What the task requires »
Repeat each entry exactly.
(Task material Opens)
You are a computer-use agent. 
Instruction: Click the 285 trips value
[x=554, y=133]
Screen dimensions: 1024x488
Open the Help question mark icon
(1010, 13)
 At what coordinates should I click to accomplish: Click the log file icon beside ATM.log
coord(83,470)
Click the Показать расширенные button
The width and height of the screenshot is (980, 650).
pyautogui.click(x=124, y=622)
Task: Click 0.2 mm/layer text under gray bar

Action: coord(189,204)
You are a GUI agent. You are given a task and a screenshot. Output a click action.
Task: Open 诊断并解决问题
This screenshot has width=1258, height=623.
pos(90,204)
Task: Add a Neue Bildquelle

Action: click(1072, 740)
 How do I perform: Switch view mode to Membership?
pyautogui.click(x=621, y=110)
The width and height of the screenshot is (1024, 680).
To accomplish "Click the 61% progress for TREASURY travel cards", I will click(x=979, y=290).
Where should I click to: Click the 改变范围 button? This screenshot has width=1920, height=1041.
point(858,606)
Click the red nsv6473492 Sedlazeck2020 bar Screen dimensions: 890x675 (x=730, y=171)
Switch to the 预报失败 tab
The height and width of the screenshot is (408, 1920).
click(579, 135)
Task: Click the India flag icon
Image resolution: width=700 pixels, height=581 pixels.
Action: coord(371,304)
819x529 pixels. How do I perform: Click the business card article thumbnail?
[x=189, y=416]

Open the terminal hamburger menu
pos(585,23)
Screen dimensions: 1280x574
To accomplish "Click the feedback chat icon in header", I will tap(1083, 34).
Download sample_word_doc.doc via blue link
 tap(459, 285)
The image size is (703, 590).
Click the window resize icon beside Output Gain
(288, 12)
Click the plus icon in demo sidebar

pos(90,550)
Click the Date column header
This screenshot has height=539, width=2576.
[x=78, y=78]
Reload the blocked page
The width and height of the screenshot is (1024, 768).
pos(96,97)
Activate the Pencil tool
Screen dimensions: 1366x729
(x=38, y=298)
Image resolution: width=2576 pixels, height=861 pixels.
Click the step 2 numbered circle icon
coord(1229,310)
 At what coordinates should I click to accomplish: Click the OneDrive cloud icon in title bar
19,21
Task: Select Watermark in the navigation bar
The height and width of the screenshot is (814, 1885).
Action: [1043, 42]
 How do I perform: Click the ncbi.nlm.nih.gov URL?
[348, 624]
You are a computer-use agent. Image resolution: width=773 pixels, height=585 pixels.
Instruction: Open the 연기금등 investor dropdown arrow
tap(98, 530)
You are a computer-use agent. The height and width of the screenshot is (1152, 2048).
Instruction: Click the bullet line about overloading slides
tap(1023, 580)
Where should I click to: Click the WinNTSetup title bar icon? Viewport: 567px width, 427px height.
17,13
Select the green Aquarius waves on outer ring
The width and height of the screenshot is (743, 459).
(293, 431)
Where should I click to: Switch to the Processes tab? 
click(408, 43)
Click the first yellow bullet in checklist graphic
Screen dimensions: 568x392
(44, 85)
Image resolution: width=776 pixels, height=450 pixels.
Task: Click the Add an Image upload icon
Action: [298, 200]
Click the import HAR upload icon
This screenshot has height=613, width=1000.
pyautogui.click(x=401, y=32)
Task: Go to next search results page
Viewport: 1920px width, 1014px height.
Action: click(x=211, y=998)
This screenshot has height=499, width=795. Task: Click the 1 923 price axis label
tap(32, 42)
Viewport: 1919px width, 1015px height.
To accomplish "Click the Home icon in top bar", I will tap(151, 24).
(Task material Closes)
Exercise solution »
You are a computer-use agent. 
Instruction: Click the 285 trips value
[x=554, y=133]
Screen dimensions: 1024x488
Open the Help question mark icon
(1010, 13)
 At what coordinates should I click to accomplish: Click the log file icon beside ATM.log
coord(83,470)
Click the Показать расширенные button
The width and height of the screenshot is (980, 650).
pyautogui.click(x=124, y=622)
Task: Click 0.2 mm/layer text under gray bar

Action: coord(189,204)
You are a GUI agent. You are given a task and a screenshot. Output a click action.
Task: Open 诊断并解决问题
This screenshot has width=1258, height=623.
pos(90,204)
Task: Add a Neue Bildquelle

Action: click(1072, 740)
 How do I perform: Switch view mode to Membership?
pyautogui.click(x=621, y=110)
The width and height of the screenshot is (1024, 680).
To accomplish "Click the 61% progress for TREASURY travel cards", I will click(x=979, y=290).
Where should I click to: Click the 改变范围 button? This screenshot has width=1920, height=1041.
point(858,606)
Click the red nsv6473492 Sedlazeck2020 bar Screen dimensions: 890x675 (x=730, y=171)
Switch to the 预报失败 tab
The height and width of the screenshot is (408, 1920).
click(579, 135)
Task: Click the India flag icon
Image resolution: width=700 pixels, height=581 pixels.
Action: coord(371,304)
819x529 pixels. How do I perform: Click the business card article thumbnail?
[x=189, y=416]

Open the terminal hamburger menu
pos(585,23)
Screen dimensions: 1280x574
To accomplish "Click the feedback chat icon in header", I will tap(1083, 34).
Download sample_word_doc.doc via blue link
 tap(459, 285)
The image size is (703, 590).
Click the window resize icon beside Output Gain
(288, 12)
Click the plus icon in demo sidebar

pos(90,550)
Click the Date column header
This screenshot has height=539, width=2576.
[x=78, y=78]
Reload the blocked page
The width and height of the screenshot is (1024, 768).
pos(96,97)
Activate the Pencil tool
Screen dimensions: 1366x729
(x=38, y=298)
Image resolution: width=2576 pixels, height=861 pixels.
Click the step 2 numbered circle icon
coord(1229,310)
 At what coordinates should I click to accomplish: Click the OneDrive cloud icon in title bar
19,21
Task: Select Watermark in the navigation bar
The height and width of the screenshot is (814, 1885).
Action: [1043, 42]
 How do I perform: Click the ncbi.nlm.nih.gov URL?
[348, 624]
You are a computer-use agent. Image resolution: width=773 pixels, height=585 pixels.
Instruction: Open the 연기금등 investor dropdown arrow
tap(98, 530)
You are a computer-use agent. The height and width of the screenshot is (1152, 2048).
Instruction: Click the bullet line about overloading slides
tap(1023, 580)
Where should I click to: Click the WinNTSetup title bar icon? Viewport: 567px width, 427px height.
17,13
Select the green Aquarius waves on outer ring
The width and height of the screenshot is (743, 459).
(293, 431)
Where should I click to: Switch to the Processes tab? 
click(408, 43)
Click the first yellow bullet in checklist graphic
Screen dimensions: 568x392
(44, 85)
Image resolution: width=776 pixels, height=450 pixels.
Task: Click the Add an Image upload icon
Action: [298, 200]
Click the import HAR upload icon
This screenshot has height=613, width=1000.
pyautogui.click(x=401, y=32)
Task: Go to next search results page
Viewport: 1920px width, 1014px height.
Action: click(x=211, y=998)
This screenshot has height=499, width=795. Task: Click the 1 923 price axis label
tap(32, 42)
Viewport: 1919px width, 1015px height.
To accomplish "Click the Home icon in top bar", I will tap(151, 24).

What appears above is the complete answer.